I've long argued that the Arab and Islamic world have been engaging in a real public debate about political Islam, about terrorism, about the need for reform in their own societies for many years. I've argued that the attention paid to Abd al Rahman al Rashed's column as evidence that at last, finally, Muslims are starting to talk about these things just gets the facts wrong. You know who agrees with me? Abd al Rahman al Rashed.
In his column in al Sharq al Awsat today, Rashed recounts a conversation he had with a European broadcaster, who asked him about the "late recognition" of the problem of terrorism in Muslim society. Rashed: "Who said it was late? I pointed to the large amount of articles in Arab newspapers which had dissected this phenomenon and had admitted the crisis. And in the Arab arena there has been an ongoing controversy since the beginning of the crisis or maybe the late 1990s in which a large number of intellectulas have participated, discussing the dangers of extremism."

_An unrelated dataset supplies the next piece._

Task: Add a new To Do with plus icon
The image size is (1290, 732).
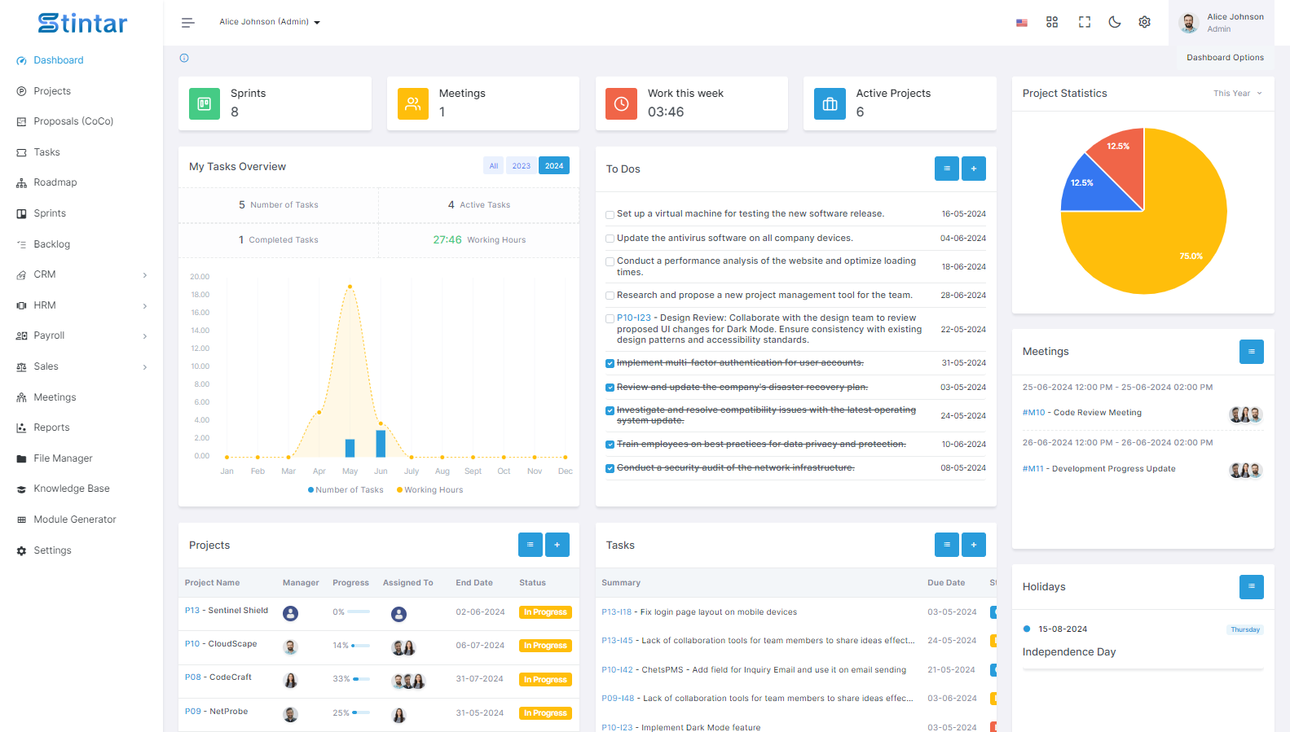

Rashed goes on to say: "It is therefore not right to say that what is said today comes late, or that it was driven by the events in the Russian school, or by the series of kindappings and beheadings in Iraq. We have discussed it for years, but unfortunately nobody reads Arabic outside the Arab world."
I certainly have my differences with Rashed, so hopefully his endorsement of my argument will carry some weight.